Indospicine
- Names: IUPAC name (2S)-2,7-Diamino-7-iminoheptanoic acid

Identifiers
- CAS Number: 16377-00-7;
- 3D model (JSmol): Interactive image;
- ChEBI: CHEBI:6253;
- ChemSpider: 97122;
- KEGG: C08288;
- PubChem CID: 108010;
- UNII: X29Q4D9671;
- CompTox Dashboard (EPA): DTXSID70167659 ;

Properties
- Chemical formula: C_{7}H_{15}N_{3}O_{2}
- Molar mass: 173.216 g·mol^{−1}

= Indospicine =

Indospicine is an amino acid not found in proteins, which occurs in Indigofera species. The chemical resembles arginine.

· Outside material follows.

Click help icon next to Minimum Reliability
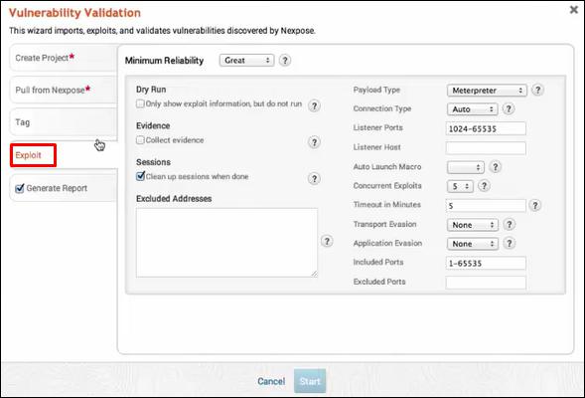click(x=285, y=60)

It is toxic to mammals and causes liver damage and abortion. Dogs are particularly sensitive to the toxic effect and can sicken or die after eating a grazing animal that has eaten Indigofera.

==History==
For years it was known that Indigofera spicata was toxic to cows, rabbits and sheep. Both leaves and seeds are poisonous. Leaves were shown to contain β-nitropropionic acid, which affected chickens, but it was not found in the seeds. M. P. Hegarty, and A. W. Pound performed experiments to isolate the toxin by examining its effect on mouse livers. They used absorption dialysis and paper chromatography to separate chemical components from seeds, focusing on strong bases. Ninhydrin revealed where the different chemicals were on the paper used for chromatography. Bands were cut out of the paper, the substances extracted and then tested on the mice. Only one band was hepatotoxic. The substance was crystallised as a hydrochoride. The hydrochloride melted between 131 and 134°C. (α) + 18°. The ratio of elements was established and a rough molecular weight. From the degradation products, the structure was determined.

==Properties==
Between pH 2 and 10.5 indospicine is an ion with a single positive charge. In stronger alkaline conditions, it decomposes to ammonia and an amide. In strong acid L-α-amino-pimelic acid is formed.

With ninhydrin, indospicine gives a purple colour. With nitroprusside-alkaline ferricyanide reagent a yellow colour is produced, indicating it is not a guanidine derivative.